• _ASSIGNMENT_:
Would you copy each line of the records that includes the word "scrollbar"?

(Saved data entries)
☆ ☆ ☆

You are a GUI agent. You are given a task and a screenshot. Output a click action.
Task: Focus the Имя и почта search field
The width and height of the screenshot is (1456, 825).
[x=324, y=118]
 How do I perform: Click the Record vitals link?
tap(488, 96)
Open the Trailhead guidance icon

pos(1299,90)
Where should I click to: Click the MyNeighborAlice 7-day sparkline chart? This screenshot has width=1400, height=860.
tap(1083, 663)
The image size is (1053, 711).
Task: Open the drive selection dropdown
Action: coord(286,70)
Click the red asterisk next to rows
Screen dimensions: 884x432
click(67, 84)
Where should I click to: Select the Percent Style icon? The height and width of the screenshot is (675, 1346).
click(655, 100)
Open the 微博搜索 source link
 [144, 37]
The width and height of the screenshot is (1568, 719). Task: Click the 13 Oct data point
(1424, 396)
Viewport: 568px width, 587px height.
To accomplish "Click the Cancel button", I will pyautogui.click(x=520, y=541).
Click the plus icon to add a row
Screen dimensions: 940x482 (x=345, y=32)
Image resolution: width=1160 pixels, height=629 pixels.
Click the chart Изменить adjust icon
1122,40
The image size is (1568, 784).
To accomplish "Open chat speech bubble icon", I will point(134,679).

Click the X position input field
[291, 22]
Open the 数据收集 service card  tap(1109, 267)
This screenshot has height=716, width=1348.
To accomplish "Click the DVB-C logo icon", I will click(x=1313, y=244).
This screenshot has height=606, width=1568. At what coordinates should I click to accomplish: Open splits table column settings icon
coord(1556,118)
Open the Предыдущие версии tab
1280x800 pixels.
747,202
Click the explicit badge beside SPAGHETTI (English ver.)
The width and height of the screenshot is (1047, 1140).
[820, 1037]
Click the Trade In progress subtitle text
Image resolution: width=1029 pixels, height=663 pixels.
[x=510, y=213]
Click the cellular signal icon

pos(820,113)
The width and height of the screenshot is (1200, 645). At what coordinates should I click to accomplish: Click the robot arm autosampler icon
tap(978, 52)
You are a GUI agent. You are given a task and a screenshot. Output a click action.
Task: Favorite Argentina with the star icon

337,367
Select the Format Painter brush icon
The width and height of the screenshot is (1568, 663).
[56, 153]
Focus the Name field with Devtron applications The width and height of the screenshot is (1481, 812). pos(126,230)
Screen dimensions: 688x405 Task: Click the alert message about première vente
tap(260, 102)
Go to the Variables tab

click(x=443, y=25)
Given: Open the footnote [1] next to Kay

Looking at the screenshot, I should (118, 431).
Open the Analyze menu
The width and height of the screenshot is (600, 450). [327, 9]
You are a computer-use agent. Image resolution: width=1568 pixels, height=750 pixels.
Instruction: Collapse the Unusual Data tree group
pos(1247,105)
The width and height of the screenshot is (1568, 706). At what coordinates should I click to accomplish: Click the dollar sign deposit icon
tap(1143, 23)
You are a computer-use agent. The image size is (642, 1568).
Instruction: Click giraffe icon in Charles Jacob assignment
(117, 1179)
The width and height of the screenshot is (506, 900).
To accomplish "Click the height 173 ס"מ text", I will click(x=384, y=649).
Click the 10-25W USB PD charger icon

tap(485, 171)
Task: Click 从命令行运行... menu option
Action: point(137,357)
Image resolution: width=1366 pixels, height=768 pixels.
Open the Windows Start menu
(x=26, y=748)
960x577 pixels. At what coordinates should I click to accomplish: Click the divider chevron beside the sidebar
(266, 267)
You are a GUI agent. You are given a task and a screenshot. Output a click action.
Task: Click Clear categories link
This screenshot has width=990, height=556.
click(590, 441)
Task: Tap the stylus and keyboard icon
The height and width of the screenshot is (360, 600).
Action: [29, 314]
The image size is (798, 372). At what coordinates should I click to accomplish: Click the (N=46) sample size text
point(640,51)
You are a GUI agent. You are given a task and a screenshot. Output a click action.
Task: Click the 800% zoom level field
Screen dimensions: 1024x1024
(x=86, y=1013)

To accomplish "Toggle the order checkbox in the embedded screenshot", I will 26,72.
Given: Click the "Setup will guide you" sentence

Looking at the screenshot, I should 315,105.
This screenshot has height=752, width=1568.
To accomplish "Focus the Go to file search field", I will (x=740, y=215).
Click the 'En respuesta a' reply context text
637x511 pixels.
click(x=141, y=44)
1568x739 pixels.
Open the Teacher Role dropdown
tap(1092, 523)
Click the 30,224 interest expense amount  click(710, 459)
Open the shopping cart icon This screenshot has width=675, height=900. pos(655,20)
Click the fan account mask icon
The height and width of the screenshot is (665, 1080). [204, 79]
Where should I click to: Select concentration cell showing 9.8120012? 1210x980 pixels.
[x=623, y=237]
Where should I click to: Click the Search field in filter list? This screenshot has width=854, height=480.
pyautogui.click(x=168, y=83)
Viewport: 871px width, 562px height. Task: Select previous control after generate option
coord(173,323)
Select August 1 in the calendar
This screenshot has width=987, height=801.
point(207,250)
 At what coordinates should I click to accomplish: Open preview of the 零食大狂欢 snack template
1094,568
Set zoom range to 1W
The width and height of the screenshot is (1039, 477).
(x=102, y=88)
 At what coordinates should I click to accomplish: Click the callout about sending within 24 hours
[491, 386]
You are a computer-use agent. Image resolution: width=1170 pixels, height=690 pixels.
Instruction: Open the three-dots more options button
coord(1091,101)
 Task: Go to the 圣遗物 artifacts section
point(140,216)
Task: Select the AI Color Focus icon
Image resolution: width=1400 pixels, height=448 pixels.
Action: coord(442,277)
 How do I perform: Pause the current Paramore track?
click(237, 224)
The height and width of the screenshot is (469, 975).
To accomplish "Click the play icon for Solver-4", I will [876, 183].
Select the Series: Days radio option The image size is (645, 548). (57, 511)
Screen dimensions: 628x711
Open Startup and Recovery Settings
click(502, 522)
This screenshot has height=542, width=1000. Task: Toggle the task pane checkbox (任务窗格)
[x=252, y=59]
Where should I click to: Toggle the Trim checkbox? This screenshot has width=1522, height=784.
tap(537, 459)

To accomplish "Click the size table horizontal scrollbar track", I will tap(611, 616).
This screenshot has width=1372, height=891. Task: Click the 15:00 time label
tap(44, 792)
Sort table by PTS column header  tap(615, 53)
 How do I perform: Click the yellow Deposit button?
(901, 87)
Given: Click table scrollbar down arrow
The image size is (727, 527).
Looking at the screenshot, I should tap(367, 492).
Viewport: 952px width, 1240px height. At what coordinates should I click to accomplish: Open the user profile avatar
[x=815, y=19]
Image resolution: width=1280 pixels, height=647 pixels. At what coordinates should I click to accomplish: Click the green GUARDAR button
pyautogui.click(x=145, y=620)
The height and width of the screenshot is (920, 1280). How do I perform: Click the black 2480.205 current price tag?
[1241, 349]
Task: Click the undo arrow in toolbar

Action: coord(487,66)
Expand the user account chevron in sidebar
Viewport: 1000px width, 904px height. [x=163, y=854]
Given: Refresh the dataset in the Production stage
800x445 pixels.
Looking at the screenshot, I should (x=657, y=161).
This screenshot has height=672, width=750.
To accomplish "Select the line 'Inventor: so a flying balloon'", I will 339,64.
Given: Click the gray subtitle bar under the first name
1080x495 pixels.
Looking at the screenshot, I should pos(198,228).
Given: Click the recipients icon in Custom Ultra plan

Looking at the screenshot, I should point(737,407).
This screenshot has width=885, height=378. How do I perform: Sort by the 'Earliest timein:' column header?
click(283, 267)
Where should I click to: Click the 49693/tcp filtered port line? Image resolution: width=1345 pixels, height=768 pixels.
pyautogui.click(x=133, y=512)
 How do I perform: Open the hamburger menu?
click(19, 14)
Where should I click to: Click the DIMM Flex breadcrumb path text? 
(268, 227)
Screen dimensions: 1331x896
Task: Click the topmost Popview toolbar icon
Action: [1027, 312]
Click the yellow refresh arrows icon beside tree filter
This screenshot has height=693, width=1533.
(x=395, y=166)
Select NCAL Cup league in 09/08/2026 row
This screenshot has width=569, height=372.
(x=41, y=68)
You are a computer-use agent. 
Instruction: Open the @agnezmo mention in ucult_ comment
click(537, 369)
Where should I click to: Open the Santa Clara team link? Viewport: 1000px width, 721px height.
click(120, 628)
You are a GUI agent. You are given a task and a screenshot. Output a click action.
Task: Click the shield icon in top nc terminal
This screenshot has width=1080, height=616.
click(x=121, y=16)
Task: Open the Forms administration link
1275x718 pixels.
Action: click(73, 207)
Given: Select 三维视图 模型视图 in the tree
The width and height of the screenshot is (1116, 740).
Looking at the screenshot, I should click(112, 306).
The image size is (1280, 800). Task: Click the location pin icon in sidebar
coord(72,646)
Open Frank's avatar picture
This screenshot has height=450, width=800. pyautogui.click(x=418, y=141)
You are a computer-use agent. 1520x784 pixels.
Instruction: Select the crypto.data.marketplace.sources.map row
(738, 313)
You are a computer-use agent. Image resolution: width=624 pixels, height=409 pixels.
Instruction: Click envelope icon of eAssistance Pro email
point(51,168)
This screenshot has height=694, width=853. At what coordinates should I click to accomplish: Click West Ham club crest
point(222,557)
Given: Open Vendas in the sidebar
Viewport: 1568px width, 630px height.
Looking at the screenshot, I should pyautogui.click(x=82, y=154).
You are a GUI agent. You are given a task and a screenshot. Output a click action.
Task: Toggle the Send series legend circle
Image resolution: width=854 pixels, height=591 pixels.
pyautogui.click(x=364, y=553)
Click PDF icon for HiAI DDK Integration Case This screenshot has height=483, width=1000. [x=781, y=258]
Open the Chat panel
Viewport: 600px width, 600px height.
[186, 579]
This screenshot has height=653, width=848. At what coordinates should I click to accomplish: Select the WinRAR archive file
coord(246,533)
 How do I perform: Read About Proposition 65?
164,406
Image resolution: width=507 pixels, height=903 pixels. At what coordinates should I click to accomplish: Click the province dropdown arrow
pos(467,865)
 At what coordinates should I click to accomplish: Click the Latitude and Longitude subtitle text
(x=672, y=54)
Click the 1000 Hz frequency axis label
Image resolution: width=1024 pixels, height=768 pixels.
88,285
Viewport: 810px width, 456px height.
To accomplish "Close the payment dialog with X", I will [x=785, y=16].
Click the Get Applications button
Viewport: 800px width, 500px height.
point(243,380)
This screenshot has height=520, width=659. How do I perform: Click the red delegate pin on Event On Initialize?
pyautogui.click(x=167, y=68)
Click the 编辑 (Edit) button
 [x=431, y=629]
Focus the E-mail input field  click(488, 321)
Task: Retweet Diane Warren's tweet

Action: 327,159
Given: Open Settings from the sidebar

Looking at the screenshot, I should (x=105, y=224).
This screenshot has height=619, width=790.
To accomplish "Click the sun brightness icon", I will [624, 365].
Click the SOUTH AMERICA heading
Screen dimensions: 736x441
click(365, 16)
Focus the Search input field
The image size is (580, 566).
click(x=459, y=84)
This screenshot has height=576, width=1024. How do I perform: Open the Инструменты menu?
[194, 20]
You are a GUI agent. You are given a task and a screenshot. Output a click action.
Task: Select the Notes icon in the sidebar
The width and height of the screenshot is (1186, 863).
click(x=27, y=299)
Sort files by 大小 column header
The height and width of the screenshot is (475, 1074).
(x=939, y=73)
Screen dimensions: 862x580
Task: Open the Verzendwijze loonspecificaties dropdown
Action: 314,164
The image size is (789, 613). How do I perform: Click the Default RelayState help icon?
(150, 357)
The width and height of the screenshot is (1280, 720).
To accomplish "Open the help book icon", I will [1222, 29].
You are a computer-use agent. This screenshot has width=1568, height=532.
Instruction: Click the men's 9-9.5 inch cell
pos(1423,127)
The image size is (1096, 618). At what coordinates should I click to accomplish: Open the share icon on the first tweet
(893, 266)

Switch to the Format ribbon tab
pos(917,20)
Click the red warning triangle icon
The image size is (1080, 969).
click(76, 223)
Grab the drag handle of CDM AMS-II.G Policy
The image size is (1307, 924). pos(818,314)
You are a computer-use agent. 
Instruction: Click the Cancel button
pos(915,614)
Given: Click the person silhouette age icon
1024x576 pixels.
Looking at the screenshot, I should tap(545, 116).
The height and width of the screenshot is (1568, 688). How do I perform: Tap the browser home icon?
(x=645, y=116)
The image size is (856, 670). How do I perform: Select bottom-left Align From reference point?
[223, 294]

☆ ☆ ☆

• _EXERCISE SOLUTION_:
To accomplish "Click the size table horizontal scrollbar track", I will tap(611, 616).
Given: Click table scrollbar down arrow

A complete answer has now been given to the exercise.